Nothing in the records may change. Output them all exactly.

____

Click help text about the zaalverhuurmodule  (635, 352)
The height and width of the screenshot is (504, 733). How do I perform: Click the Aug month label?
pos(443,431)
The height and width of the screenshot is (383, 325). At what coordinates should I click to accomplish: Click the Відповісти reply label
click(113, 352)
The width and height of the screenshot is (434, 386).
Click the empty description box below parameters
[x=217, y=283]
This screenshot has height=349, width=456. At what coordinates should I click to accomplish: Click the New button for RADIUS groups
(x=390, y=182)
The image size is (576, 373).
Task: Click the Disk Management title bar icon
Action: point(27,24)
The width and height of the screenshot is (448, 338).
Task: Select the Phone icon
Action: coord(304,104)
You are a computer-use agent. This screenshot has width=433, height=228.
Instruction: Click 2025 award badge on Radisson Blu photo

____

## Answer to the problem
Click help text about the zaalverhuurmodule  (635, 352)
The height and width of the screenshot is (504, 733). How do I perform: Click the Aug month label?
pos(443,431)
The height and width of the screenshot is (383, 325). At what coordinates should I click to accomplish: Click the Відповісти reply label
click(113, 352)
The width and height of the screenshot is (434, 386).
Click the empty description box below parameters
[x=217, y=283]
This screenshot has height=349, width=456. At what coordinates should I click to accomplish: Click the New button for RADIUS groups
(x=390, y=182)
The image size is (576, 373).
Task: Click the Disk Management title bar icon
Action: point(27,24)
The width and height of the screenshot is (448, 338).
Task: Select the Phone icon
Action: coord(304,104)
You are a computer-use agent. This screenshot has width=433, height=228.
Instruction: Click 2025 award badge on Radisson Blu photo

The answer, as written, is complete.